■ Task directions
Quote the records from the line containing "You are a computer-use agent." through the end of the records, word for word, leaving out the pictures.

■ Records on locating elements on screens
◆ ◆ ◆ ◆

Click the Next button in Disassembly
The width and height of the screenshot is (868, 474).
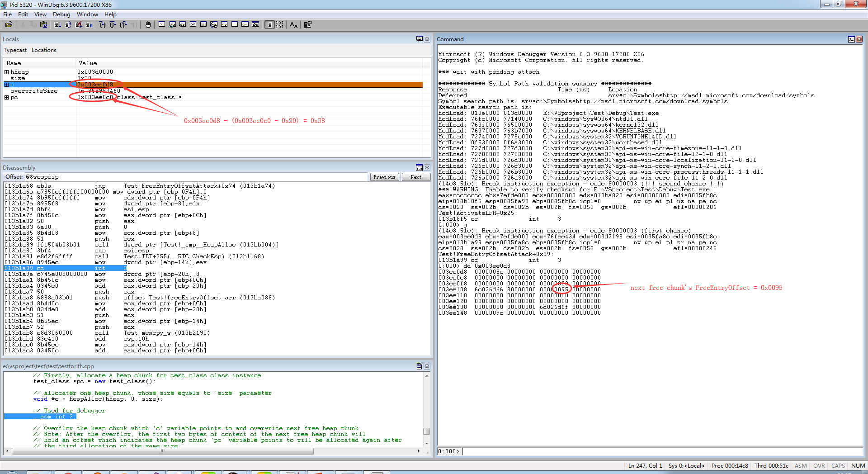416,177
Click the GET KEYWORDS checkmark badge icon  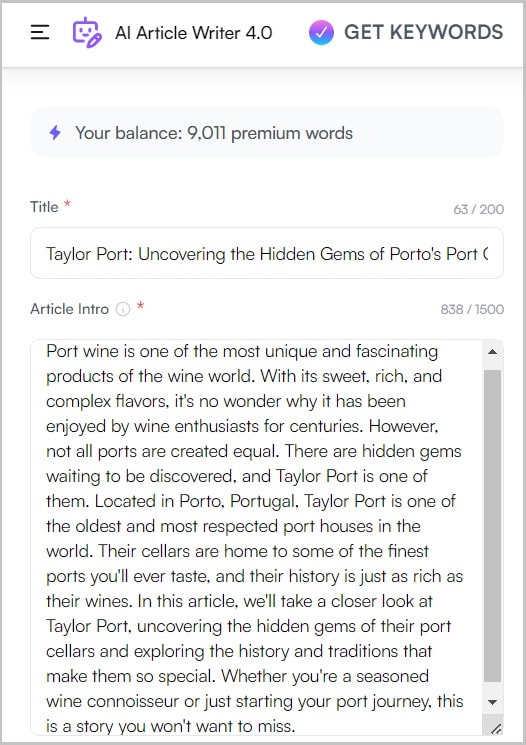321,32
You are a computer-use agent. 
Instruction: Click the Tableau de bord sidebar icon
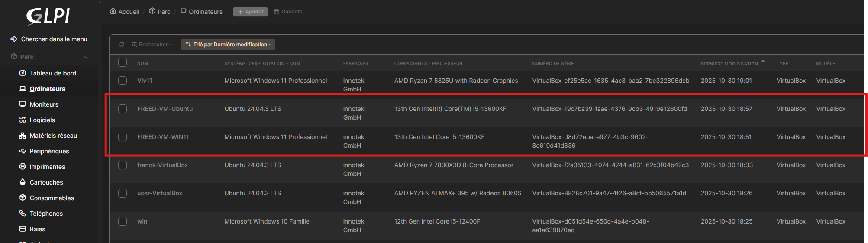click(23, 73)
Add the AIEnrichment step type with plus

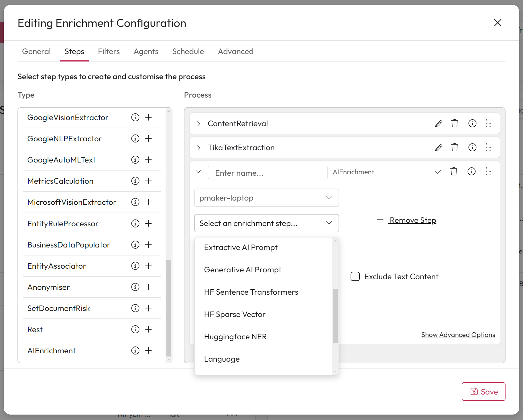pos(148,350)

◆ ◆ ◆ ◆

■ Exercise result
You are a computer-use agent. 
Instruction: Click the Tableau de bord sidebar icon
click(23, 73)
Add the AIEnrichment step type with plus

pos(148,350)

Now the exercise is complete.